Desde que me entendo por gente sempre me impressionei com a quantidade de coisas que a minha avó paterna guardava em sua casa, mas na época nunca me interessei em descobrir o motivo dela continuar guardando coisas que tinham mais de 10 ou 20 anos e também nunca a questionei  por isso, afinal de contas ela morava em uma casa grandiosa e tinha espaço para guardar qualquer tipo de quinquilharia que ela desejasse. Mas acredito que tudo na vida é um ciclo que uma hora se acaba, e depois de tantos anos morando naquela grande casa a minha avó resolveu se mudar para um apartamento grande, porém pequeno se considerado com o espaço que ela tinha na antiga casa. Quando isso aconteceu fiquei tão triste pelo fato dela estar se mudando que nem pensei o que ela iria fazer com o monte de coisas, o mais óbvio era que ela acabasse jogando algumas coisas fora. No entanto depois de anos acreditando que ela tinha se livrado de alguns objetos fui descobrir que ela tinha colocado todos em seu apartamento, como é uma questão que nunca vou saber.

Não vou esconder que acabei repudiando um pouco a decisão da minha avó de manter certos objetos, como por exemplos a roupa da minha tia quando ela era criança. Tudo bem guardar uma coisa ou outra de quando o seu filho era pequeno, mas um monte de coisas já acho desnecessário. Para mim é mais necessário você passar algumas coisas para frente quando elas deixam de ser útil para você, mas pode servir perfeitamente para outra pessoa. Porém não adianta discutir isso com uma senhora de 80 e poucos anos que não vai mudar sua opinião sobre as coisas, principalmente se essa senhora for a minha avó, uma mulher forte como ferro quando se trata de defender os princípios que ela acredita ou para superar os obstáculos da vida.

 No entanto, ontem durante a minha aula de literatura e redação percebi que tenho um pouco desse comportamento acumulativo da minha avó, só que em menor escala. Bastou apenas uma proposta do projeto que vamos realizar na escola para que eu ficasse pensando nesse assunto durante o dia inteiro.

A Proposta: Cada um de vocês vai escolher o seu livro preferido e fazer uma resenha sobre ele. No dia 25 vai ter um encontro com os alunos do segundo ano onde vai ter uma especie de sorteio, você vai dar o seu livro preferido para alguém  e vai receber o livro preferido dessa pessoa. Você vai ler o livro que recebeu e depois vai fazer uma resenha dele.
 Uma proposta realmente interessante, tirando o fato de que até agora estou enfrentando um pouco de dificuldade para escolher um livro favorito entre 140 que tenho na minha estante. Uma tarefa complicada por eu gostar de todos que eu mantenho lá, em casa um desses livros existe algo que me cativa e que me impede de falar "Esse é o meu preferido", de certa forma todos são os meu preferidos.

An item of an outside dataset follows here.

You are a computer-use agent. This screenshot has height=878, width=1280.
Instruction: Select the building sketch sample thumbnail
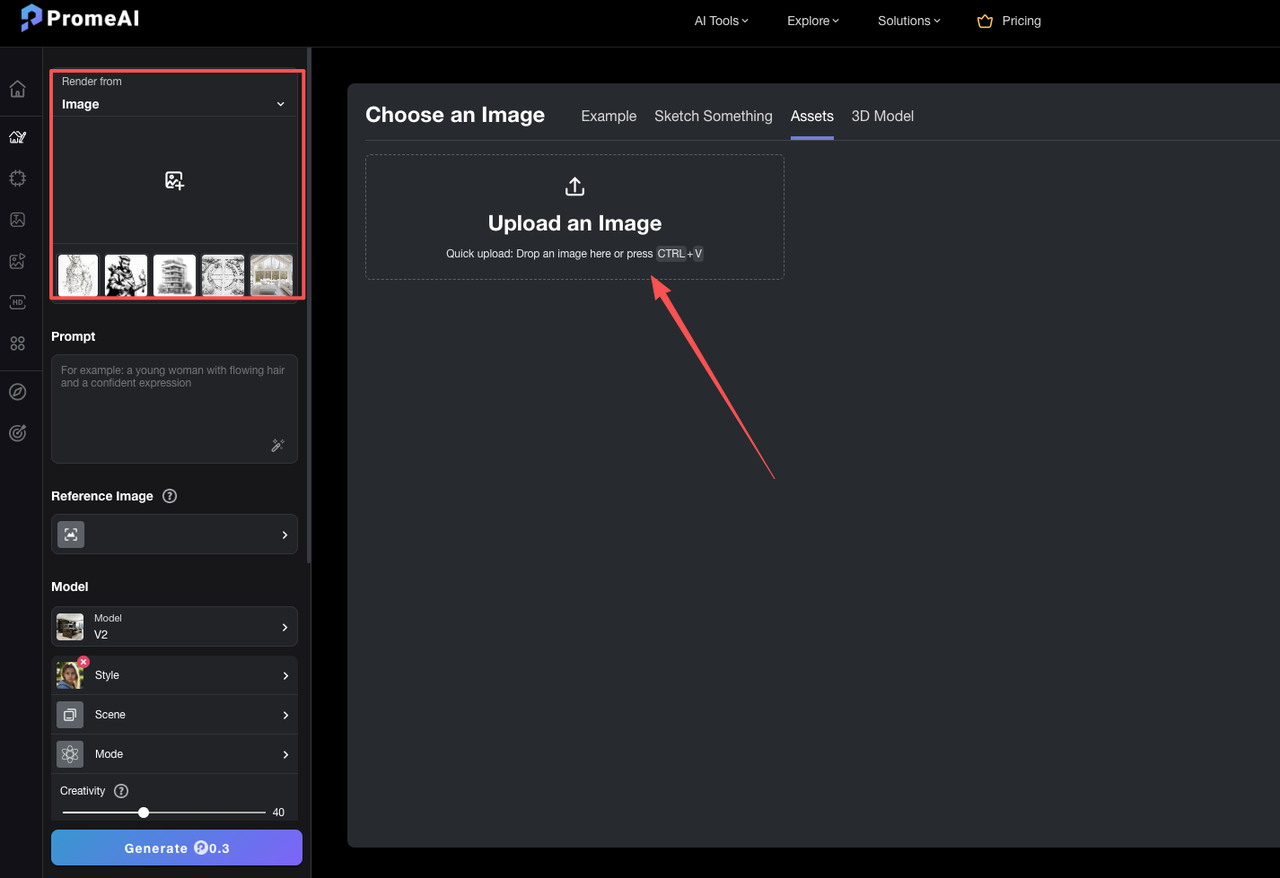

E também tem o fato de que eu tenho que dar o meu livro favorito para alguém. No inicio desse ano eu fui obrigada a dar alguns livros que eu tinha devido a falta de espaço na minha estante, foi algo doloroso para a a amante de livros que eu sou. E novamente me vejo na situação em que eu tenho que me desapegar de mais um livro.

Pelo menos a professora disse que quem não quiser dar o livro pode comprar um igual para dar para a pessoa, e até agora é isso o que eu vou fazer. Depois de tanto tempo julgando a minha avó por não ser capaz de desapegar de certas coisas eu estou fazendo o mesmo do que ela, gostaria de ter uma facilidade natural de passar algumas coisas para frente acreditando que vou fazer algo de positivo para alguma pessoa, principalmente se tratando de livros que são uma inesgotável fonte de conhecimento.

Ainda tenho um tempo para trabalhar psicologicamente essa questão do desapego, para me despedir do meu livro preferido na esperança de que a pessoa que o receba acabe fazendo um bom uso dele e que consiga desfrutar de uma leitura prazerosa. Se eu conseguir fazer isso acredito que vou acabar crescendo como ser humano. Caso eu acabe comprando novamente o meu livro preferido para dar vai ser uma prova de que ainda não estou preparada para o desapego, que ainda vou precisar trabalhar melhor essa questão.

Acredito que ainda tenho muitos anos pela frente, ou seja, muitas outras oportunidades de me desfazer de um livro preferido ou de algum brinquedo de infância. E quando isso acontecer vou ficar orgulhosa por ter conseguido fazer algo que sempre me pareceu tão difícil e doloroso.